- _PROBLEM TO WORK ON_: The records that follow should be retyped word for word.

- _THE RECORDS_:
┏━━

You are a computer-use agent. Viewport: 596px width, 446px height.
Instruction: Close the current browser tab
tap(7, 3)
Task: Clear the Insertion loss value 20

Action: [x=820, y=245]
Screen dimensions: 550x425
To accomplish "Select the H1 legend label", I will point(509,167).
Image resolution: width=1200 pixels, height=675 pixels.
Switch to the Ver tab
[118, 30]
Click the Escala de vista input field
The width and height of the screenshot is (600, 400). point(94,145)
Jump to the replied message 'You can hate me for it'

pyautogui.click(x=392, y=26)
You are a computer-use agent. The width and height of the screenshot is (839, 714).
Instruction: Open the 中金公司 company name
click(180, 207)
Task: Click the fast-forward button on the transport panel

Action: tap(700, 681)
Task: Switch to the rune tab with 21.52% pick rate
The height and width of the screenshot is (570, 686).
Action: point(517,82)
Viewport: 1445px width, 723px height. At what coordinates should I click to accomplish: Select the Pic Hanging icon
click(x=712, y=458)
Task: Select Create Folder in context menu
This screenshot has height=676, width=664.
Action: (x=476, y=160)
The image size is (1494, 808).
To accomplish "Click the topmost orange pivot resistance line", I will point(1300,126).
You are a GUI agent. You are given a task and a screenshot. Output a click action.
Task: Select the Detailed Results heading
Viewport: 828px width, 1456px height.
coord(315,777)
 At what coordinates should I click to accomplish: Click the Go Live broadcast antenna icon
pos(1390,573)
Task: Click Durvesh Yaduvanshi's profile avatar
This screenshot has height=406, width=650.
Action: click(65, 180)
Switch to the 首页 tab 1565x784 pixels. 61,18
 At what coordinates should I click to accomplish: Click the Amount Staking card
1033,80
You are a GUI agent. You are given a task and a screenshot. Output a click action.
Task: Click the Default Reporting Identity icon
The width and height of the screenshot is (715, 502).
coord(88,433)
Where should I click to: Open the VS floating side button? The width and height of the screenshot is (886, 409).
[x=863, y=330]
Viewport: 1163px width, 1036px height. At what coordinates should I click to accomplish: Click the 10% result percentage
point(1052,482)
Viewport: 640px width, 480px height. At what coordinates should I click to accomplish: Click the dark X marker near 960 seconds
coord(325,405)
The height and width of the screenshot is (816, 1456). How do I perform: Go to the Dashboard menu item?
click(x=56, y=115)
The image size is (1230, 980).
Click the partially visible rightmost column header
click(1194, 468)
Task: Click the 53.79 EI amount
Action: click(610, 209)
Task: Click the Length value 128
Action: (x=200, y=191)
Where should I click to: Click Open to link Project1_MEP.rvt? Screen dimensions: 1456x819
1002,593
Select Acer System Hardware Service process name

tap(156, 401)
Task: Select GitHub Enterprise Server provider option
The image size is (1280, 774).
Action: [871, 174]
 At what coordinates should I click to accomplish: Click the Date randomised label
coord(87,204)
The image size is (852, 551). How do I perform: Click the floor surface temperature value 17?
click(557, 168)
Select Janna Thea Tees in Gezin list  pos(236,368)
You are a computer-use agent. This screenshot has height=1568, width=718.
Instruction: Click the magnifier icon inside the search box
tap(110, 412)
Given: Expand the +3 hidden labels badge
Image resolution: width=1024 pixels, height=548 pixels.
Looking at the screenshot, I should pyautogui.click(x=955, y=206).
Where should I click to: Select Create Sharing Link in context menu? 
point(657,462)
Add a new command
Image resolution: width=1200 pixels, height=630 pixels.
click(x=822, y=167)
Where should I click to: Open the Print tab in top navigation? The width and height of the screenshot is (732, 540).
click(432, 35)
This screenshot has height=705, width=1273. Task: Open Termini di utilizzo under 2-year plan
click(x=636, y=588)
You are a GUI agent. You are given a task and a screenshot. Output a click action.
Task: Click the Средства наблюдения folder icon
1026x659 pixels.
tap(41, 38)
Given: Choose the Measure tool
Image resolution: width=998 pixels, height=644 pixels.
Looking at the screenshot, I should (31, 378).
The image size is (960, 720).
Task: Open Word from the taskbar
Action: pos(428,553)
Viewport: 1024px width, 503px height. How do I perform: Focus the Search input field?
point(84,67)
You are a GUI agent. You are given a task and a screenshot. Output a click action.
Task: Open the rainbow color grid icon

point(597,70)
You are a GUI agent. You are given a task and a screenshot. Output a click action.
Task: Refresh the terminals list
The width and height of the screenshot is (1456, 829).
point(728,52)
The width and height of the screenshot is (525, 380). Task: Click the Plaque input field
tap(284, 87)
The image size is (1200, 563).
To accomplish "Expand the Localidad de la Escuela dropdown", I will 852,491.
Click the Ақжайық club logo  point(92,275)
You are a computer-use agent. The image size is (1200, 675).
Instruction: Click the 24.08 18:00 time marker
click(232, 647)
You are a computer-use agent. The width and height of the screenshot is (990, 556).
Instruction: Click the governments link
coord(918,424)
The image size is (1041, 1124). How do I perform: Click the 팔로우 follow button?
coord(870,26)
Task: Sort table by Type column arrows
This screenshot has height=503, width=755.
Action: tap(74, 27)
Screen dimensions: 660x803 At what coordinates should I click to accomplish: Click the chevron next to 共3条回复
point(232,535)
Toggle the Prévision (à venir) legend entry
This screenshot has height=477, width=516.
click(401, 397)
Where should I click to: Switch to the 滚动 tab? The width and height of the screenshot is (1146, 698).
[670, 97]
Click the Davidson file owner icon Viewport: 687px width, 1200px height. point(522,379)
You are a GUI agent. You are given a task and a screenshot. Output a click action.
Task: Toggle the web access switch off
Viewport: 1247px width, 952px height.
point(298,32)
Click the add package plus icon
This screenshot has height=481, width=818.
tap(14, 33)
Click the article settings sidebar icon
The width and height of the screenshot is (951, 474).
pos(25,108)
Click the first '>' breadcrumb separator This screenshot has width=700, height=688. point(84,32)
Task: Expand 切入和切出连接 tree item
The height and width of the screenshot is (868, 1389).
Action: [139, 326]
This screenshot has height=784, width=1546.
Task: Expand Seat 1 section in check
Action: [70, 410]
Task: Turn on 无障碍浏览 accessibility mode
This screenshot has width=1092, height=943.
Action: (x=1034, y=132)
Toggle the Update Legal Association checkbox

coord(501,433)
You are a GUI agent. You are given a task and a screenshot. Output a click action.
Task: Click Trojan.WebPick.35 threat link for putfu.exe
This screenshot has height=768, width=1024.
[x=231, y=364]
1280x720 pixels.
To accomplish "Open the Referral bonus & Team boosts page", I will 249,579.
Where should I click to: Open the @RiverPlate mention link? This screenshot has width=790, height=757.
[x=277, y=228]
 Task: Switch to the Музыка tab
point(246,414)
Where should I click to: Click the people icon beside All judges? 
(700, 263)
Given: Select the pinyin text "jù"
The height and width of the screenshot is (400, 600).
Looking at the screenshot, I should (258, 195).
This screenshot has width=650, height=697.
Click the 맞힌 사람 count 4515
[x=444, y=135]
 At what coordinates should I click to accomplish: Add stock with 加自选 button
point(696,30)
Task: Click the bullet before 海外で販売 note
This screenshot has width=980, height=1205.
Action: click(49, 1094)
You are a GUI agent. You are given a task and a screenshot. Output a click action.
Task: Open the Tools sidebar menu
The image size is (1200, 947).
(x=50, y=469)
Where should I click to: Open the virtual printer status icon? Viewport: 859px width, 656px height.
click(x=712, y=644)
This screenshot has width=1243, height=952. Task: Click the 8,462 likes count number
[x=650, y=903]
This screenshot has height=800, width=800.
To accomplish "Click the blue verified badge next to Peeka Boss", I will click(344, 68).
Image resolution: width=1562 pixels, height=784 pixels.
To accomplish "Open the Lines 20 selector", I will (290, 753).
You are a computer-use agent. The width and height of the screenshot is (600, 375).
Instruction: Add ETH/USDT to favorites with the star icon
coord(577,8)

┗━━

- _EXERCISE RESULT_:
You are a computer-use agent. Viewport: 596px width, 446px height.
Instruction: Close the current browser tab
tap(7, 3)
Task: Clear the Insertion loss value 20

Action: [x=820, y=245]
Screen dimensions: 550x425
To accomplish "Select the H1 legend label", I will point(509,167).
Image resolution: width=1200 pixels, height=675 pixels.
Switch to the Ver tab
[118, 30]
Click the Escala de vista input field
The width and height of the screenshot is (600, 400). point(94,145)
Jump to the replied message 'You can hate me for it'

pyautogui.click(x=392, y=26)
You are a computer-use agent. The width and height of the screenshot is (839, 714).
Instruction: Open the 中金公司 company name
click(180, 207)
Task: Click the fast-forward button on the transport panel

Action: tap(700, 681)
Task: Switch to the rune tab with 21.52% pick rate
The height and width of the screenshot is (570, 686).
Action: point(517,82)
Viewport: 1445px width, 723px height. At what coordinates should I click to accomplish: Select the Pic Hanging icon
click(x=712, y=458)
Task: Select Create Folder in context menu
This screenshot has height=676, width=664.
Action: (x=476, y=160)
The image size is (1494, 808).
To accomplish "Click the topmost orange pivot resistance line", I will point(1300,126).
You are a GUI agent. You are given a task and a screenshot. Output a click action.
Task: Select the Detailed Results heading
Viewport: 828px width, 1456px height.
coord(315,777)
 At what coordinates should I click to accomplish: Click the Go Live broadcast antenna icon
pos(1390,573)
Task: Click Durvesh Yaduvanshi's profile avatar
This screenshot has height=406, width=650.
Action: click(65, 180)
Switch to the 首页 tab 1565x784 pixels. 61,18
 At what coordinates should I click to accomplish: Click the Amount Staking card
1033,80
You are a GUI agent. You are given a task and a screenshot. Output a click action.
Task: Click the Default Reporting Identity icon
The width and height of the screenshot is (715, 502).
coord(88,433)
Where should I click to: Open the VS floating side button? The width and height of the screenshot is (886, 409).
[x=863, y=330]
Viewport: 1163px width, 1036px height. At what coordinates should I click to accomplish: Click the 10% result percentage
point(1052,482)
Viewport: 640px width, 480px height. At what coordinates should I click to accomplish: Click the dark X marker near 960 seconds
coord(325,405)
The height and width of the screenshot is (816, 1456). How do I perform: Go to the Dashboard menu item?
click(x=56, y=115)
The image size is (1230, 980).
Click the partially visible rightmost column header
click(1194, 468)
Task: Click the 53.79 EI amount
Action: click(610, 209)
Task: Click the Length value 128
Action: (x=200, y=191)
Where should I click to: Click Open to link Project1_MEP.rvt? Screen dimensions: 1456x819
1002,593
Select Acer System Hardware Service process name

tap(156, 401)
Task: Select GitHub Enterprise Server provider option
The image size is (1280, 774).
Action: [871, 174]
 At what coordinates should I click to accomplish: Click the Date randomised label
coord(87,204)
The image size is (852, 551). How do I perform: Click the floor surface temperature value 17?
click(557, 168)
Select Janna Thea Tees in Gezin list  pos(236,368)
You are a computer-use agent. This screenshot has height=1568, width=718.
Instruction: Click the magnifier icon inside the search box
tap(110, 412)
Given: Expand the +3 hidden labels badge
Image resolution: width=1024 pixels, height=548 pixels.
Looking at the screenshot, I should pyautogui.click(x=955, y=206).
Where should I click to: Select Create Sharing Link in context menu? 
point(657,462)
Add a new command
Image resolution: width=1200 pixels, height=630 pixels.
click(x=822, y=167)
Where should I click to: Open the Print tab in top navigation? The width and height of the screenshot is (732, 540).
click(432, 35)
This screenshot has height=705, width=1273. Task: Open Termini di utilizzo under 2-year plan
click(x=636, y=588)
You are a GUI agent. You are given a task and a screenshot. Output a click action.
Task: Click the Средства наблюдения folder icon
1026x659 pixels.
tap(41, 38)
Given: Choose the Measure tool
Image resolution: width=998 pixels, height=644 pixels.
Looking at the screenshot, I should (31, 378).
The image size is (960, 720).
Task: Open Word from the taskbar
Action: pos(428,553)
Viewport: 1024px width, 503px height. How do I perform: Focus the Search input field?
point(84,67)
You are a GUI agent. You are given a task and a screenshot. Output a click action.
Task: Open the rainbow color grid icon

point(597,70)
You are a GUI agent. You are given a task and a screenshot. Output a click action.
Task: Refresh the terminals list
The width and height of the screenshot is (1456, 829).
point(728,52)
The width and height of the screenshot is (525, 380). Task: Click the Plaque input field
tap(284, 87)
The image size is (1200, 563).
To accomplish "Expand the Localidad de la Escuela dropdown", I will 852,491.
Click the Ақжайық club logo  point(92,275)
You are a computer-use agent. The image size is (1200, 675).
Instruction: Click the 24.08 18:00 time marker
click(232, 647)
You are a computer-use agent. The width and height of the screenshot is (990, 556).
Instruction: Click the governments link
coord(918,424)
The image size is (1041, 1124). How do I perform: Click the 팔로우 follow button?
coord(870,26)
Task: Sort table by Type column arrows
This screenshot has height=503, width=755.
Action: tap(74, 27)
Screen dimensions: 660x803 At what coordinates should I click to accomplish: Click the chevron next to 共3条回复
point(232,535)
Toggle the Prévision (à venir) legend entry
This screenshot has height=477, width=516.
click(401, 397)
Where should I click to: Switch to the 滚动 tab? The width and height of the screenshot is (1146, 698).
[670, 97]
Click the Davidson file owner icon Viewport: 687px width, 1200px height. point(522,379)
You are a GUI agent. You are given a task and a screenshot. Output a click action.
Task: Toggle the web access switch off
Viewport: 1247px width, 952px height.
point(298,32)
Click the add package plus icon
This screenshot has height=481, width=818.
tap(14, 33)
Click the article settings sidebar icon
The width and height of the screenshot is (951, 474).
pos(25,108)
Click the first '>' breadcrumb separator This screenshot has width=700, height=688. point(84,32)
Task: Expand 切入和切出连接 tree item
The height and width of the screenshot is (868, 1389).
Action: [139, 326]
This screenshot has height=784, width=1546.
Task: Expand Seat 1 section in check
Action: [70, 410]
Task: Turn on 无障碍浏览 accessibility mode
This screenshot has width=1092, height=943.
Action: (x=1034, y=132)
Toggle the Update Legal Association checkbox

coord(501,433)
You are a GUI agent. You are given a task and a screenshot. Output a click action.
Task: Click Trojan.WebPick.35 threat link for putfu.exe
This screenshot has height=768, width=1024.
[x=231, y=364]
1280x720 pixels.
To accomplish "Open the Referral bonus & Team boosts page", I will 249,579.
Where should I click to: Open the @RiverPlate mention link? This screenshot has width=790, height=757.
[x=277, y=228]
 Task: Switch to the Музыка tab
point(246,414)
Where should I click to: Click the people icon beside All judges? 
(700, 263)
Given: Select the pinyin text "jù"
The height and width of the screenshot is (400, 600).
Looking at the screenshot, I should (258, 195).
This screenshot has width=650, height=697.
Click the 맞힌 사람 count 4515
[x=444, y=135]
 At what coordinates should I click to accomplish: Add stock with 加自选 button
point(696,30)
Task: Click the bullet before 海外で販売 note
This screenshot has width=980, height=1205.
Action: click(49, 1094)
You are a GUI agent. You are given a task and a screenshot. Output a click action.
Task: Open the Tools sidebar menu
The image size is (1200, 947).
(x=50, y=469)
Where should I click to: Open the virtual printer status icon? Viewport: 859px width, 656px height.
click(x=712, y=644)
This screenshot has width=1243, height=952. Task: Click the 8,462 likes count number
[x=650, y=903]
This screenshot has height=800, width=800.
To accomplish "Click the blue verified badge next to Peeka Boss", I will click(344, 68).
Image resolution: width=1562 pixels, height=784 pixels.
To accomplish "Open the Lines 20 selector", I will (290, 753).
You are a computer-use agent. The width and height of the screenshot is (600, 375).
Instruction: Add ETH/USDT to favorites with the star icon
coord(577,8)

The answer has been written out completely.